*** Data excerpts ***

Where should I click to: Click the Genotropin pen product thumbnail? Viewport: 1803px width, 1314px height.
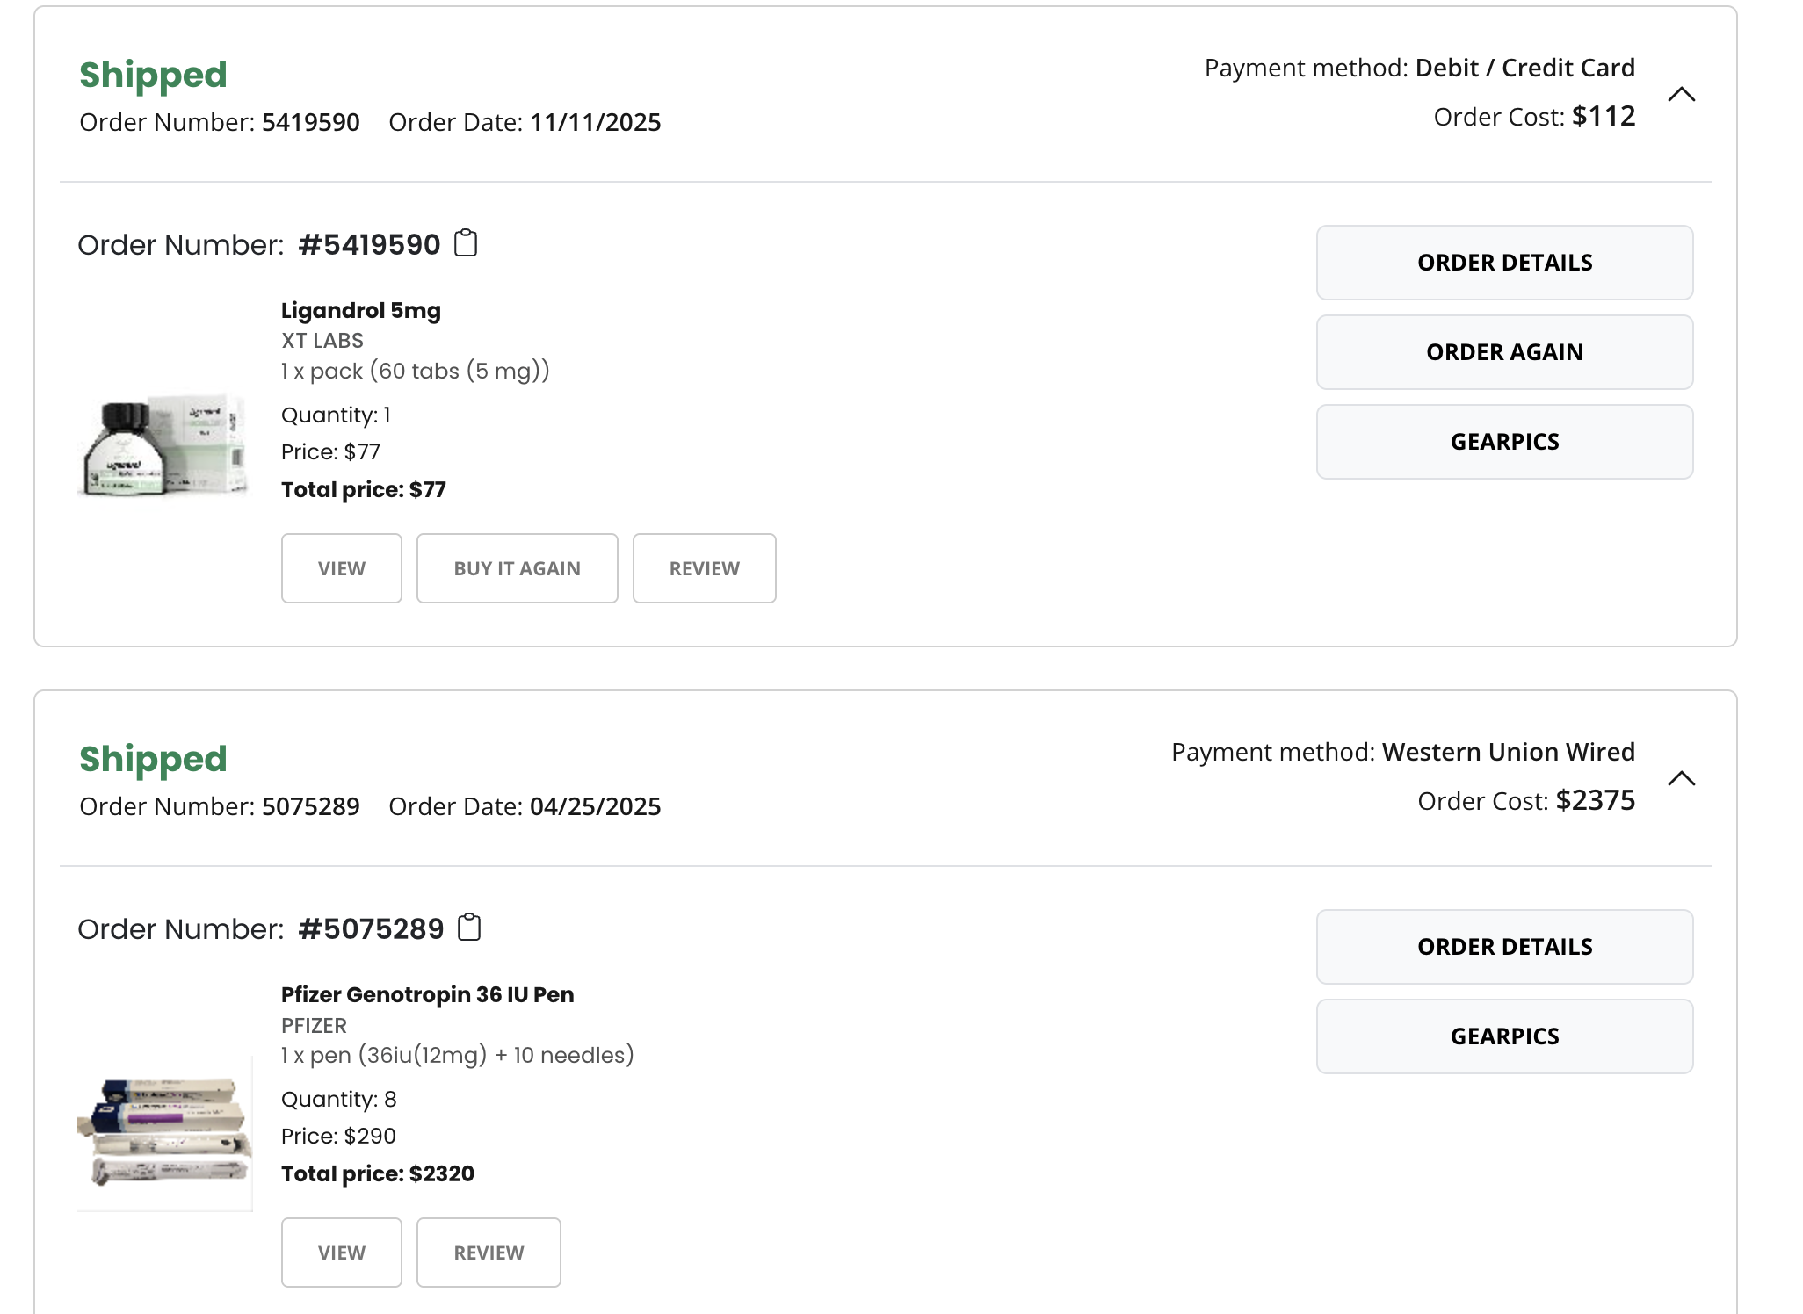coord(165,1133)
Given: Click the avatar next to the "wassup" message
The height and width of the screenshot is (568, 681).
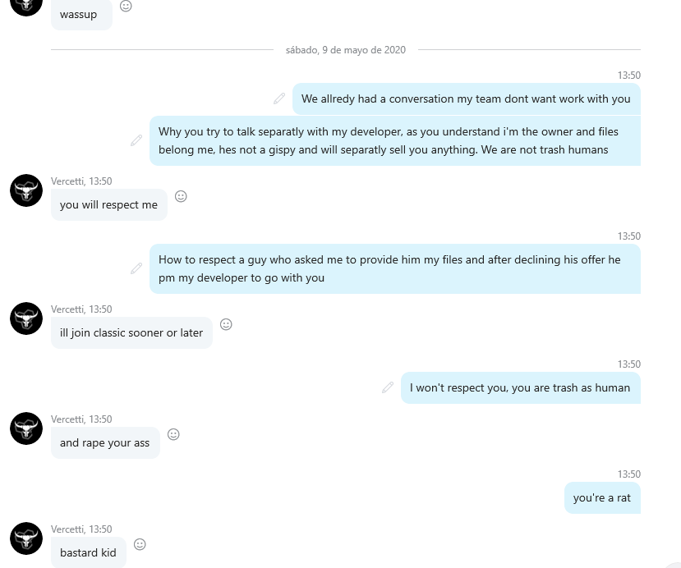Looking at the screenshot, I should [26, 5].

***

### What is expected
Give back the records above exactly. Pictures stay out.

### Exercise answer
Where should I click to: Click the Genotropin pen product thumbnail? Viewport: 1803px width, 1314px height.
coord(165,1133)
Given: Click the avatar next to the "wassup" message
The height and width of the screenshot is (568, 681).
Looking at the screenshot, I should [26, 5].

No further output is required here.